Exercise instructions
Lines in the listing below that include the word "agent" need to be copied.

Supplied material
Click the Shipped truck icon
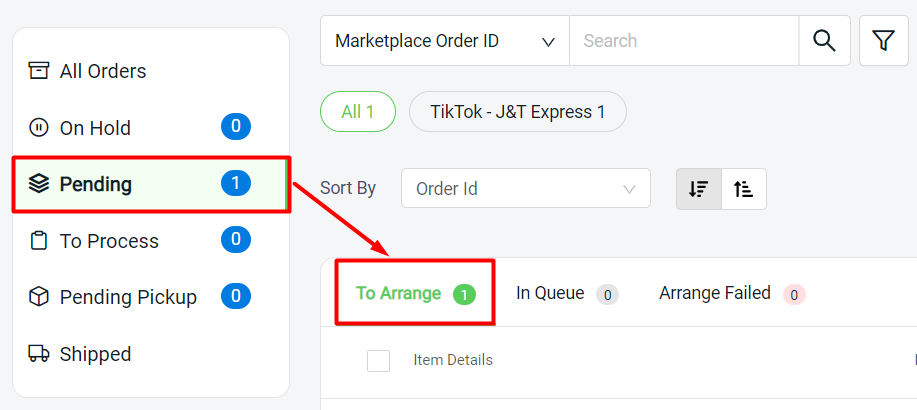 [x=39, y=353]
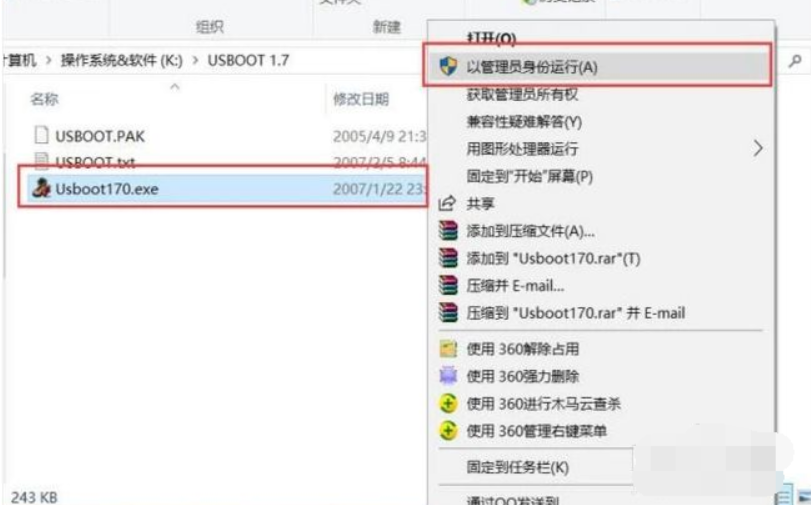This screenshot has height=505, width=811.
Task: Click the 360 icon for 解除占用
Action: click(448, 349)
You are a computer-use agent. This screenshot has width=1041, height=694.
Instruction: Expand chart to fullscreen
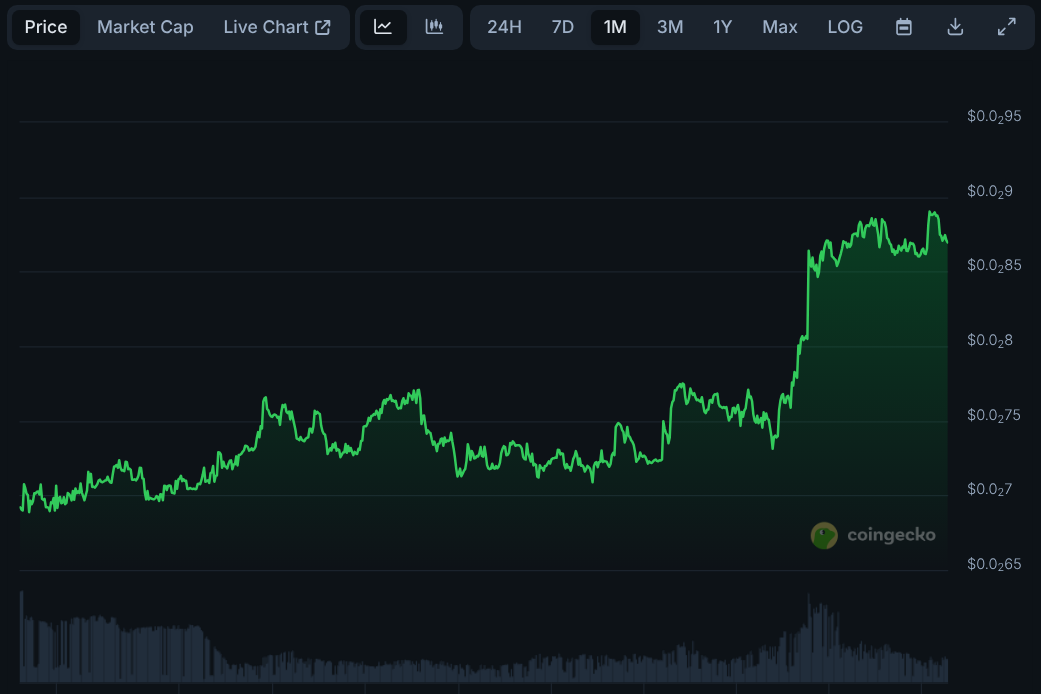pyautogui.click(x=1007, y=27)
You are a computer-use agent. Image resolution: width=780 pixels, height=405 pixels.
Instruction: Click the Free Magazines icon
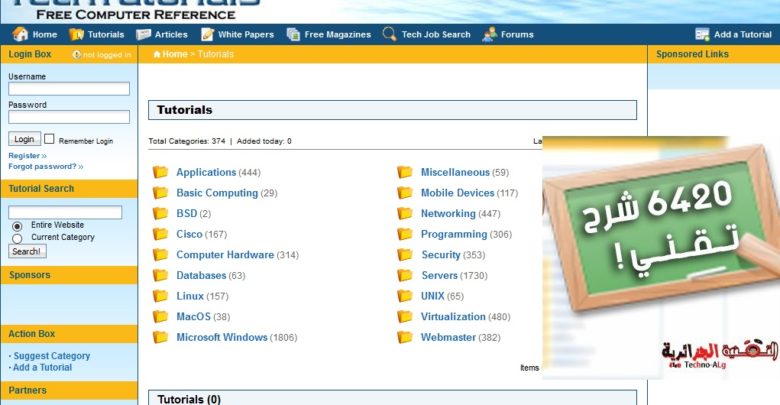tap(293, 34)
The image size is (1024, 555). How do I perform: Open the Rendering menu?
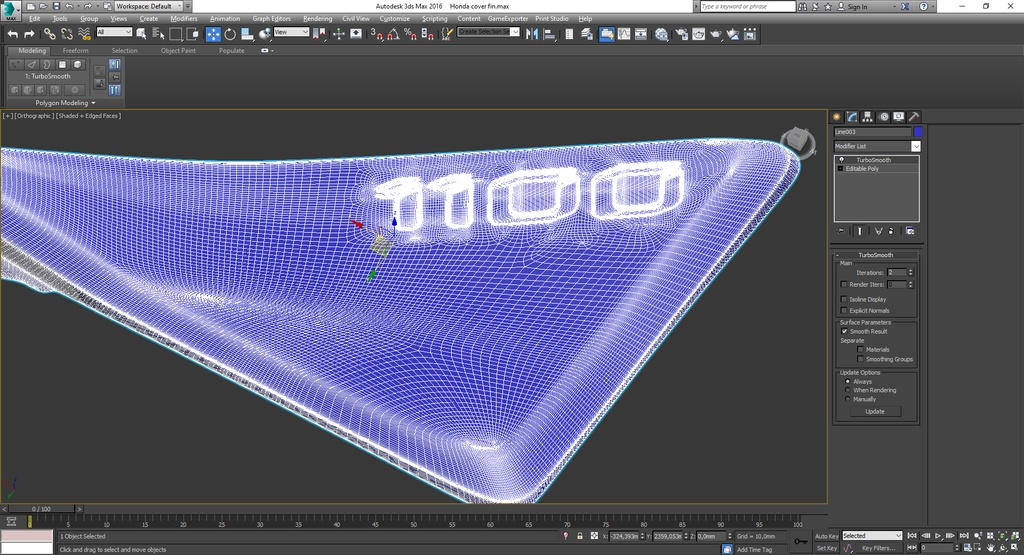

Solution to the problem
You are a computer-use agent. This screenshot has width=1041, height=694.
You are a computer-use agent. Image resolution: width=780 pixels, height=405 pixels.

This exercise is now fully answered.